Lay out the data from its start through the line containing "Screen dimensions: 800x437 (x=602, y=151)" as a two-column CSV headed input and output, with one row per text and its answer. Quote each field and replace line breaks with spaces.

** begin Entries **

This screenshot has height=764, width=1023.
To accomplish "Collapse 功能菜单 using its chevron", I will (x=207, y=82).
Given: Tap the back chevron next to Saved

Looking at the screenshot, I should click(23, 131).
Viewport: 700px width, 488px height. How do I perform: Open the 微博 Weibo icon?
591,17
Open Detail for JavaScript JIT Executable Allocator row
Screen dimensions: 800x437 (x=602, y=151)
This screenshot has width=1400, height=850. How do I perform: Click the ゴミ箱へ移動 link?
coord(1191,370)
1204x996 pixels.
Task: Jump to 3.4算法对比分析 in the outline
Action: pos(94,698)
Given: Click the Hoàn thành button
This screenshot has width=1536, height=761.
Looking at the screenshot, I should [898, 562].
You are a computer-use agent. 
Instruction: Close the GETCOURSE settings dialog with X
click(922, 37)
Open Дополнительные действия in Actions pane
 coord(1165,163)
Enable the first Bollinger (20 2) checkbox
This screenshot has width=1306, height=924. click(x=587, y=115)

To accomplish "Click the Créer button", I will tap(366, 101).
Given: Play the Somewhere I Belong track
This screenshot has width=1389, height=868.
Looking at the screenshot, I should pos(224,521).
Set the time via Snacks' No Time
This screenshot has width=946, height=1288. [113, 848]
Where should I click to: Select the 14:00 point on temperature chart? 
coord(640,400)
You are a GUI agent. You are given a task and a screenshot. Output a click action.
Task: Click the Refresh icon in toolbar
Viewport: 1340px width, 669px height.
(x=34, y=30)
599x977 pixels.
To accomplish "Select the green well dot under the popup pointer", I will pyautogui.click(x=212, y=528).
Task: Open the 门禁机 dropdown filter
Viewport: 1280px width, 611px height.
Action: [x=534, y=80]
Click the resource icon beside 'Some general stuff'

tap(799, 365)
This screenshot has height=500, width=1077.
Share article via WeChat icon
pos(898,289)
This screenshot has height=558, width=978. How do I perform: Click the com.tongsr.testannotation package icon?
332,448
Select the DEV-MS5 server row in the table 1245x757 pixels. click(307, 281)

** end Entries **

*Finished answer*:
input,output
"This screenshot has height=764, width=1023. To accomplish ""Collapse 功能菜单 using its chevron"",","I will (x=207, y=82)."
"Given: Tap the back chevron next to Saved","Looking at the screenshot, I should click(23, 131)."
"Viewport: 700px width, 488px height. How do I perform: Open the 微博 Weibo icon?","591,17"
"Open Detail for JavaScript JIT Executable Allocator row","Screen dimensions: 800x437 (x=602, y=151)"